Only Yaya Toure knows why he is silently standing by as Dimitri Seluk destroys his Man City legacy

Yaya Toure of Manchester City

Sam Wallace

They do say that when Dimitri Seluk alleged in 2014 that the birthday greetings offered to his client Yaya Toure by Manchester City were unforgivably low-key, the player himself had never even mentioned the issue before it was pushed to the forefront by an agent eager to create a scene.

That was soon after City’s second Premier League title, when Toure was still one of the main men and long before his public casting-out this week, that has left him very much free at weekends to do what he likes, be it shopping, golf, cinema, or playing Pokemon Go with Bastian Schweinsteiger.

Now, as in 2014, Seluk, with his declaration of war on Pep Guardiola, has delivered Toure the kind of problems that would be grounds for the end of an agent-client relationship. Now, as then, Toure’s attitude towards the problem has been ambiguous to say the least.

He could have shut it down by severing all ties with the man trash-talking the most famous manager in the world – but as of Wednesday evening he had chosen not to do so. Given that this was a footballer who once spent a day off on a glad-handing tour of London newspaper offices, independent of City’s PR department, one can only assume that he takes his public image seriously.

That he has been in no rush to repair the damage done by Seluk’s outburst, and the longer it goes on, the more you draw the conclusion that all or part of it must have Toure’s endorsement. Paul Lake the former City captain, addressed the painful aspect of all this for the club’s supporters when he apportioned the lion’s share of the blame to Seluk, a “vacuous moron,” Lake tweeted, “who seems hell bent on annihilating Yaya Toure’s legacy that he’s built at #mcfc”.

Of course, Lake is right in the sense that Seluk has the most to gain by Toure moving in January and the least to lose from an undignified parting of the ways after six years at City.

But the uncomfortable truth is that Toure has had more than one opportunity to stop all this and decided against it, just as in 2014 he first distanced himself from Seluk before tweeting that “everything dimitry [sic] said is true.”

One argument Toure is likely to frame in this comprehensive snookering by Guardiola is that the player was not made aware of the ultimatum that his return to the first team was contingent on Seluk apologising, ahead of the City manager’s public announcement on Tuesday.

He has a point that he should have been forewarned but City might consider that, given all they have let slide with Seluk, it was one privilege he would not be afforded. It is obvious what Toure must do if he wants to save his City career and have the kind of final season that would allow all concerned to celebrate his often game-changing effect on the life of the club he joined in 2010.

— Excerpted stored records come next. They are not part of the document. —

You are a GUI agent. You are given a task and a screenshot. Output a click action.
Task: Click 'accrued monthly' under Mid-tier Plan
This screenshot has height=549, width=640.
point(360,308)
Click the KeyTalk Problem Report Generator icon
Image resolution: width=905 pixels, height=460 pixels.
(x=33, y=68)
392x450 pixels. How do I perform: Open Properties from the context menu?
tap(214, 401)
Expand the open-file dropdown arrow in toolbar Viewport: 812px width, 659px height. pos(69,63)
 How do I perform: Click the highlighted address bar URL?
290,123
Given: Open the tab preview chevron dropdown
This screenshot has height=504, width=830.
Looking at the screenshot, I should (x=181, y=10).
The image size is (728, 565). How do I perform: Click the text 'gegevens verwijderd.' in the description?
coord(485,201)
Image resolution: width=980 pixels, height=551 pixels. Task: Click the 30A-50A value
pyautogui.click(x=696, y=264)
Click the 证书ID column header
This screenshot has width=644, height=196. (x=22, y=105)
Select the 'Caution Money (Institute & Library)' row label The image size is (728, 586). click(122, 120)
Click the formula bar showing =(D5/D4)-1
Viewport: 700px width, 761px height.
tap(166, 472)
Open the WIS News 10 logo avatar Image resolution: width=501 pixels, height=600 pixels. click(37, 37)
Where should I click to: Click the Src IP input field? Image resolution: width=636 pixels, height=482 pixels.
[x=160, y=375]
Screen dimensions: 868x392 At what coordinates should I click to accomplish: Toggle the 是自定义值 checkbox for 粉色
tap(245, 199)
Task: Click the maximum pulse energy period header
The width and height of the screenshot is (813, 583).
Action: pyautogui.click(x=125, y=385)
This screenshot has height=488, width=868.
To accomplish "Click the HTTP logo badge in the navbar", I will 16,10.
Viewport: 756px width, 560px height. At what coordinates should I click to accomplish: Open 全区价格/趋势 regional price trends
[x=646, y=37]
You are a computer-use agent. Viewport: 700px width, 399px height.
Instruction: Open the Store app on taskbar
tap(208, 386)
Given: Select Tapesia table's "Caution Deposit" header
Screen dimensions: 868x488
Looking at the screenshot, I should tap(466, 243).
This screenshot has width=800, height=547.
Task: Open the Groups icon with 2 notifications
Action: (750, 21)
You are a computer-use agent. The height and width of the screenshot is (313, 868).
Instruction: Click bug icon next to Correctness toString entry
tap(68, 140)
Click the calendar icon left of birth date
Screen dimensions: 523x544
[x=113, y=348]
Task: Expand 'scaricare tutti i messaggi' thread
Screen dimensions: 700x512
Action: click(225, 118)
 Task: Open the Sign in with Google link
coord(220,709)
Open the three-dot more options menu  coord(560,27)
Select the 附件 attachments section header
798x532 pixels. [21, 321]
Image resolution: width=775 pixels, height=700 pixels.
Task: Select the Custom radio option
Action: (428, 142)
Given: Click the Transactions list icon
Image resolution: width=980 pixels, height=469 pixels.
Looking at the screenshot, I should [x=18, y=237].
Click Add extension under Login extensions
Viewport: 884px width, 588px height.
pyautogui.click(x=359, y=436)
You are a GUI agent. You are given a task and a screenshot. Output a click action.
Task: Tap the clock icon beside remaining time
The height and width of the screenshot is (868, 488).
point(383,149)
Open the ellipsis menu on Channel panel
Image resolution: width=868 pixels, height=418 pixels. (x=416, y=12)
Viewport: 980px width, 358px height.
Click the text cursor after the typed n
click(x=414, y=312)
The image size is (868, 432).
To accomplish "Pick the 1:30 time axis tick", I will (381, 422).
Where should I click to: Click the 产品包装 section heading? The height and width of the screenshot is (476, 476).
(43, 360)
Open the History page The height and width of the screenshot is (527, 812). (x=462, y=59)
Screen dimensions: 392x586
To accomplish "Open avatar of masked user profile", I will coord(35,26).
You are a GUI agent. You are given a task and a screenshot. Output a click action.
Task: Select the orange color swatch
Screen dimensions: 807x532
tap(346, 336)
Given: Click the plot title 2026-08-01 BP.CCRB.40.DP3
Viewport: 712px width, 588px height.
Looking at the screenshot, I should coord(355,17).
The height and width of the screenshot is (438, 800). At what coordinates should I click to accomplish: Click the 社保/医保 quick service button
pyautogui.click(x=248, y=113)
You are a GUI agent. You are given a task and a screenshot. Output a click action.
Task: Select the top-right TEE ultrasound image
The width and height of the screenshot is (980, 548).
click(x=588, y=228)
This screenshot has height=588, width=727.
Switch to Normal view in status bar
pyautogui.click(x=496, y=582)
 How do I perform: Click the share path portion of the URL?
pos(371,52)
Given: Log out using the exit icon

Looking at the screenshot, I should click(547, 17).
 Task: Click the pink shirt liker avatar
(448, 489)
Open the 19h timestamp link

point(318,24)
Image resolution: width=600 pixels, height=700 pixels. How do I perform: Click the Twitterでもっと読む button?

Yet what no-one seems able to explain is the strength of the relationship between player and agent that has survived every crisis Seluk has thrust it into. The boy from the Ivory Coast brought over to Europe by his Ukrainian fixer – they are a strange double act, but then football has a habit of creating some unlikely player-agent partnerships. There are some footballers who would sooner leave their wife than their agent given all that agent knows - from their credit card PIN, to their deepest insecurities, to their high court injunctions.

At their best, an agent is a footballer’s eyes and ears in the world that exists around the game. That being, a constant source of information on the options that are available to a client in the course of their short but lucrative careers – the clubs that want them, the clubs that do not, exactly what the going rate is for a player of their level and a strategy as to how to earn it. After all, Guardiola’s brother Pere is an agent of some success, representing Luis Suarez among others.

The story that best exemplifies the role of a good agent was told to me by a former pro who went into that business himself.

Years after retirement he bumped into an acquaintance who revealed to him that Brian Clough had wanted to sign him at Nottingham Forest but, blocked at square one by the player’s club manager, never took the interest any further.

It is precisely in order to access that kind of information and avoid missed opportunities of a lifetime that a player with a mind to move clubs relies on the services of a good agent as naturally as one would rely on a conveyancing solicitor in order to move house.

What is always strange is when that loyalty exceeds the kind of embarrassment that Seluk has visited upon Toure these last two years. The sad truth for Toure is that any birthday cake-related activity involving candles, singing or presents within the aegis of the Premier League will, for some time to come, have to be accompanied by a picture of the Ivorian looking sad or excluded or both.

It is one of those rules of the modern game that whatever you might do on the pitch, incidents of perceived greed or gross lack of self-awareness are remembered as long as the good and the bad of matchday.

There must be a very good reason why the player himself chooses to side with his agent rather than move him aside and get on with the business of playing for a manager who, by his own admission, has no personal issue with Toure beyond the counsel he takes.

Seluk may well be annihilating the relationship with City but Toure is the man standing aside as he does so, and only he knows why.